**Rows showing where targets appear**
• • • • • • •

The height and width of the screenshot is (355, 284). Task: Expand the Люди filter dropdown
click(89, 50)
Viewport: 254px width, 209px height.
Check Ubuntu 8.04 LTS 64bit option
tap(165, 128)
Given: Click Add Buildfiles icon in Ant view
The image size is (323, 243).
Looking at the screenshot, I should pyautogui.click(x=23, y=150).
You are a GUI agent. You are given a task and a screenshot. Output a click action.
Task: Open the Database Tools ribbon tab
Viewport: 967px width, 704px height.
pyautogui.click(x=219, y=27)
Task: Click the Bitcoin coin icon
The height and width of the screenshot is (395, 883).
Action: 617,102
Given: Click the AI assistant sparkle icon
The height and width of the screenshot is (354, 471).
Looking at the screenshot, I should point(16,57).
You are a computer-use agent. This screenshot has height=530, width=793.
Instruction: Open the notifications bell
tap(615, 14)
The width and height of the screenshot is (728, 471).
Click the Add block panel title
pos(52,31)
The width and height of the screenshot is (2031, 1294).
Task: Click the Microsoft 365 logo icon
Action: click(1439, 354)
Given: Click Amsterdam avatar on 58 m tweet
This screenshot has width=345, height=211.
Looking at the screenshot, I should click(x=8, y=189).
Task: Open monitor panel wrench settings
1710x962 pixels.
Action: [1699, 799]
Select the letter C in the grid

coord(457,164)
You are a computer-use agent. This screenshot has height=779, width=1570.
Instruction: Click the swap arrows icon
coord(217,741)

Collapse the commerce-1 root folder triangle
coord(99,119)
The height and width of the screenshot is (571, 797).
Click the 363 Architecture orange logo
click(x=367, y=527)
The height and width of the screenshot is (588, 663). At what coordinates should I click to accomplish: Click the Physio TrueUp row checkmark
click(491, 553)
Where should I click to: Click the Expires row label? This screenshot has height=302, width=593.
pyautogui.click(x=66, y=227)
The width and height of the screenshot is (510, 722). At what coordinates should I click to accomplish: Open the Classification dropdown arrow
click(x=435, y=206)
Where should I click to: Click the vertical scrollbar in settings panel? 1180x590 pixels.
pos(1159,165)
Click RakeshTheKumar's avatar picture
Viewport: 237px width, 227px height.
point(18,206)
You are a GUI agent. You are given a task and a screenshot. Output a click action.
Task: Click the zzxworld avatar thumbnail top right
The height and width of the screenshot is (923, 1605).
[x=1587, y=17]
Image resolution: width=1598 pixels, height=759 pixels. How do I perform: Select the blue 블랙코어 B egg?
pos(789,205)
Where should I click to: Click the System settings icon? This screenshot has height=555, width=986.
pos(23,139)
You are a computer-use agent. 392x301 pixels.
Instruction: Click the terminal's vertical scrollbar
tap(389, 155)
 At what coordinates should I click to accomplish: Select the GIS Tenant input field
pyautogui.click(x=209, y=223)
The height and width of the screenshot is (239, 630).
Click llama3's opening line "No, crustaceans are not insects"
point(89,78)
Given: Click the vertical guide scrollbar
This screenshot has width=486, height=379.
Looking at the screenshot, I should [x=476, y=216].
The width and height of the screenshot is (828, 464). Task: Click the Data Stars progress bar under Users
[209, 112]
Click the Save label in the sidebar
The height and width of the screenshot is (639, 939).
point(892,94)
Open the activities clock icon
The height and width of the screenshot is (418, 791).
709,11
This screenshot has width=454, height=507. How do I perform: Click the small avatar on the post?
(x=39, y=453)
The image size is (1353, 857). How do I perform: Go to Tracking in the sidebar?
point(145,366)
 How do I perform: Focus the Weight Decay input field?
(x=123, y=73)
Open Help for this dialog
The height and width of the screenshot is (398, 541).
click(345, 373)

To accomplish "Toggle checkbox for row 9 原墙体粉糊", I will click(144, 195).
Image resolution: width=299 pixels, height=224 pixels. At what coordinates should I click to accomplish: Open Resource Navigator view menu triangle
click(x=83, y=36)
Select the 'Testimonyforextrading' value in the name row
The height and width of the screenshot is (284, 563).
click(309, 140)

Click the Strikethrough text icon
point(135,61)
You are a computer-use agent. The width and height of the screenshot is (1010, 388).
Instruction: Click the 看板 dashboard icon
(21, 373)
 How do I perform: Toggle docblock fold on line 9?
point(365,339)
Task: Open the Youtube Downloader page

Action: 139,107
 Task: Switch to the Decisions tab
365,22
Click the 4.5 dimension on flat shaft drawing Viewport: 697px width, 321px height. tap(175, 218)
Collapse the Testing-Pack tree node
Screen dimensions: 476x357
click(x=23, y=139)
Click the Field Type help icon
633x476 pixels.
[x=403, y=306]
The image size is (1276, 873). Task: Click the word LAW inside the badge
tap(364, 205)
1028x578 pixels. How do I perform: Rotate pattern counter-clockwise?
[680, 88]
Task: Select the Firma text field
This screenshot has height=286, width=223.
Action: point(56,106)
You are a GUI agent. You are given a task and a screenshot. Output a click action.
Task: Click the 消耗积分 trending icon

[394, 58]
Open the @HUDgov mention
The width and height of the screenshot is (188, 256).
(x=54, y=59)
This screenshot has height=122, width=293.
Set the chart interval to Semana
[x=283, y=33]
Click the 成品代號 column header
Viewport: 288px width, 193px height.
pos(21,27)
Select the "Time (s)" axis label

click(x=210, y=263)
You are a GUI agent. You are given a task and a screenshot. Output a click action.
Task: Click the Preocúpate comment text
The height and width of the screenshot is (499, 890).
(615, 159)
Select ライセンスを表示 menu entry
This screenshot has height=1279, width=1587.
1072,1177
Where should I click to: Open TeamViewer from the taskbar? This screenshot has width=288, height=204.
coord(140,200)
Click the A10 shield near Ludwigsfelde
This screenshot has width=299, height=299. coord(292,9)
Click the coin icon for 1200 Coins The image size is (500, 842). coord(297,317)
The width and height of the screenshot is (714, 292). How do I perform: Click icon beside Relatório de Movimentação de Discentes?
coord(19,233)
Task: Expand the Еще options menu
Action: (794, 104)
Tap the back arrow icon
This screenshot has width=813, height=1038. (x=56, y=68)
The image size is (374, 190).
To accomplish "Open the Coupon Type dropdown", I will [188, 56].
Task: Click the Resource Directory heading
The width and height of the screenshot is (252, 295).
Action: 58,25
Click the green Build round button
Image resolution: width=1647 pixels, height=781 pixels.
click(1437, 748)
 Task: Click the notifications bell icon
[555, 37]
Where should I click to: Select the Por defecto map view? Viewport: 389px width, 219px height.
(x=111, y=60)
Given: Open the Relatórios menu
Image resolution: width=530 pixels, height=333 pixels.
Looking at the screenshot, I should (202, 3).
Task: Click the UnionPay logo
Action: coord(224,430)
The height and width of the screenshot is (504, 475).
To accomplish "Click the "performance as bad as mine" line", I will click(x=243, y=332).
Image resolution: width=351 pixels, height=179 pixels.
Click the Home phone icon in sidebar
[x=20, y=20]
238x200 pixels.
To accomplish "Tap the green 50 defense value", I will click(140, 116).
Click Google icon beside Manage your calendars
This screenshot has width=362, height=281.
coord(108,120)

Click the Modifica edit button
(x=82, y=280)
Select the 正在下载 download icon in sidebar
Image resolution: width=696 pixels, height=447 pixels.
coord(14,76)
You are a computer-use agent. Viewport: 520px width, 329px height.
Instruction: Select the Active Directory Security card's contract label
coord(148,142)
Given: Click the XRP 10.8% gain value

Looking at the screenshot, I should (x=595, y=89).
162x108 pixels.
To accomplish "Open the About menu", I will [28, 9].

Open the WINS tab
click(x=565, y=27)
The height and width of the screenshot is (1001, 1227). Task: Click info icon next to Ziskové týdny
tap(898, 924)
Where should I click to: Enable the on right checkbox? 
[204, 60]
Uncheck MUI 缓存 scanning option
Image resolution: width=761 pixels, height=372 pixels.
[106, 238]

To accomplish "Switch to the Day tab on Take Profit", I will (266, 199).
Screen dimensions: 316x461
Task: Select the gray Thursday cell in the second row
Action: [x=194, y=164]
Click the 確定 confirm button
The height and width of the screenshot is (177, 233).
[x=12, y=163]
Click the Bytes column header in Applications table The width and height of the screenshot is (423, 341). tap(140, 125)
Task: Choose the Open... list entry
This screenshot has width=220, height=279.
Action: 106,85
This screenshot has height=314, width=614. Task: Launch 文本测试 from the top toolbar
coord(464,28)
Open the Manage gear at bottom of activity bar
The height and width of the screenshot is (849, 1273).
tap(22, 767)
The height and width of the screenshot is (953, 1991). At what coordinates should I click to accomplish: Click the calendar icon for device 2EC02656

• • • • • • •

**What is being asked**
Count the lines of the records above that contain the word "Instruction", and give only the number.

**Full answer**
5